DfE looking ‘closely’ at rising food and energy costs faced by schools

Nadhim Zahawi said money from the spending review could be used to alleviate the problem.

20 May 2022

Education Secretary Nadhim Zahawi has said he is “looking very closely” at schools’ costs, including rising energy prices.

Speaking to Times Radio on Friday, he said energy costs are “about 1.4, 1.5% of a school’s budget”.

He added: “The schools who are out of contract, which are a minority, that 1.4, 1.5% jumps up to maybe 7, 8, 9, 10%, so we’re looking very carefully at that.”

He said the spending review settlement had given the Department for Education some “headroom”, and it is speaking with headteachers and unions about the issue.

“I’m looking to see how I can help those if they are out of contract, partly to help them get the best deal but also to see where that pressure is really acute, how we can help them,” he said.

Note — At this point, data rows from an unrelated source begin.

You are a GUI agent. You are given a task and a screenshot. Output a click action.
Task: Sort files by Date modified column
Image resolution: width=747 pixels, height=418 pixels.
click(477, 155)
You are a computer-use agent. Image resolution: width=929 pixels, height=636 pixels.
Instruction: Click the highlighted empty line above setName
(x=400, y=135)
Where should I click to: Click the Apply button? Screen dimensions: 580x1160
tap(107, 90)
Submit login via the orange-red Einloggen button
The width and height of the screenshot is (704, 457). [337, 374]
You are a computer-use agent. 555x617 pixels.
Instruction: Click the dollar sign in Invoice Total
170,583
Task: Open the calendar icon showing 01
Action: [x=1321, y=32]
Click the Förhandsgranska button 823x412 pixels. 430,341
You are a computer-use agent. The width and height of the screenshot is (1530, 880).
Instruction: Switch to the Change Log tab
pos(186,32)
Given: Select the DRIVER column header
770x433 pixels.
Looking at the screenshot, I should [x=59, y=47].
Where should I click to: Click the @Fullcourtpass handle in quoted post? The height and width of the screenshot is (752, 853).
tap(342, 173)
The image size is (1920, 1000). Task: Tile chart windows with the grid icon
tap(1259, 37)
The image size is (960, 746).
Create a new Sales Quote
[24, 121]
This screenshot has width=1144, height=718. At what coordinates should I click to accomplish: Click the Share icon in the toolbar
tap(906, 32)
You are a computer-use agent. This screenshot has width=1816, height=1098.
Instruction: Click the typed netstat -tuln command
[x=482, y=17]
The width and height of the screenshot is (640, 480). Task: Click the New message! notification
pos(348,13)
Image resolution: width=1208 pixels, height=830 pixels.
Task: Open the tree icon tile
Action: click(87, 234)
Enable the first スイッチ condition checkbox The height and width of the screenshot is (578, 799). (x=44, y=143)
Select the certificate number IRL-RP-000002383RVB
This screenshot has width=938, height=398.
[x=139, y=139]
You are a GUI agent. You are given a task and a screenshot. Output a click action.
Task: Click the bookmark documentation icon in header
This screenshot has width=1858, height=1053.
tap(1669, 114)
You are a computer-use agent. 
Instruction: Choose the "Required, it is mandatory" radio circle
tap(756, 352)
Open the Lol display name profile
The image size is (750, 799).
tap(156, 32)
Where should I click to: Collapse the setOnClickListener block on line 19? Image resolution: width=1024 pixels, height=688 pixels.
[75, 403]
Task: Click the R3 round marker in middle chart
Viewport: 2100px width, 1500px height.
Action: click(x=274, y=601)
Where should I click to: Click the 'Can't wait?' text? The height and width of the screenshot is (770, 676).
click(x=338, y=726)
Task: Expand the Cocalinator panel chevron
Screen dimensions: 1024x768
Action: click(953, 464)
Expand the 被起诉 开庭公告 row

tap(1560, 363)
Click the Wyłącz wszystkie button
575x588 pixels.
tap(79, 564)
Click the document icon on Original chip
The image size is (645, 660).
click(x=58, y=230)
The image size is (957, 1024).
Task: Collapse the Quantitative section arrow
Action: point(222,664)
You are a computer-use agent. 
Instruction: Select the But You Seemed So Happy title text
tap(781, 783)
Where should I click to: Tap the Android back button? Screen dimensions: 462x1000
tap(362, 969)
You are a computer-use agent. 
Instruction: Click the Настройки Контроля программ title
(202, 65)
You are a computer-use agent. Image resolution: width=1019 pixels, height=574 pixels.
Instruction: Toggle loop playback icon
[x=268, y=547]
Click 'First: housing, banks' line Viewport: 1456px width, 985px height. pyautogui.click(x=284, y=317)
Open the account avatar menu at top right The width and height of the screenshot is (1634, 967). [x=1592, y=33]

Mr Zahawi added that he is looking at the “cost of food into schools as well”, as he said schools and their food providers have been “really good” in trying to limit costs with the inflationary spike.

He said he would “look at everything” when considering options to help schools, including using money from the spending review to help with rising food costs.

Nadhim Zahawi
Education Secretary Nadhim Zahawi said some schools are facing up to 10% increases in energy costs (PA)

This week, the boss of one of the UK’s biggest food wholesalers said schools may have to reduce portion sizes for children’s meals due to ratcheting costs.

Andrew Selley, chief executive of Bidfood, said schools might also use cheaper ingredients in a bid to counter rapidly rising food prices.

He told BBC Radio 4’s Today programme on Tuesday: “The situation is going to lead to some difficult decisions for school caterers.

“Either they are going to serve smaller portions or use cheaper ingredients, which is not going to be good for children.”

Mr Zahawi, asked what grade he would give himself as Education Secretary, said: “My grade? Judge me by my outcomes, would be my grade”, adding that the TL badge he wears stands for T-levels – new vocational qualifications – rather than “Tory leader”.

He said T-levels will give people “more runways for their careers to take off”, with the qualification acting as a “fusion” between A-levels and apprenticeships.

Asked whether too many people go to university, he said: “I think we made a mistake. When Tony Blair said that at least 50% of the country should go to university because that’s the way you create a productive economy, I think that, in my view, is not what we should be focused on. It’s not inputs that matter, it’s outcomes on the other side.”

He said the UK has a “great” university sector but some courses are “probably designed to take advantage of the system of £9,250-a-year rather than delivering a great outcome for that student, i.e. a great job or going on to a masters or a PhD”.

He added that on the whole, courses’ value for money during the pandemic was “less good” and said he would encourage students who felt they had had a “suboptimal” experience to ask for their money back.

Meanwhile, Mr Zahawi said the lack of exam invigilators this year was “pre-Covid, always an issue” and that some schools have asked parents to invigilate.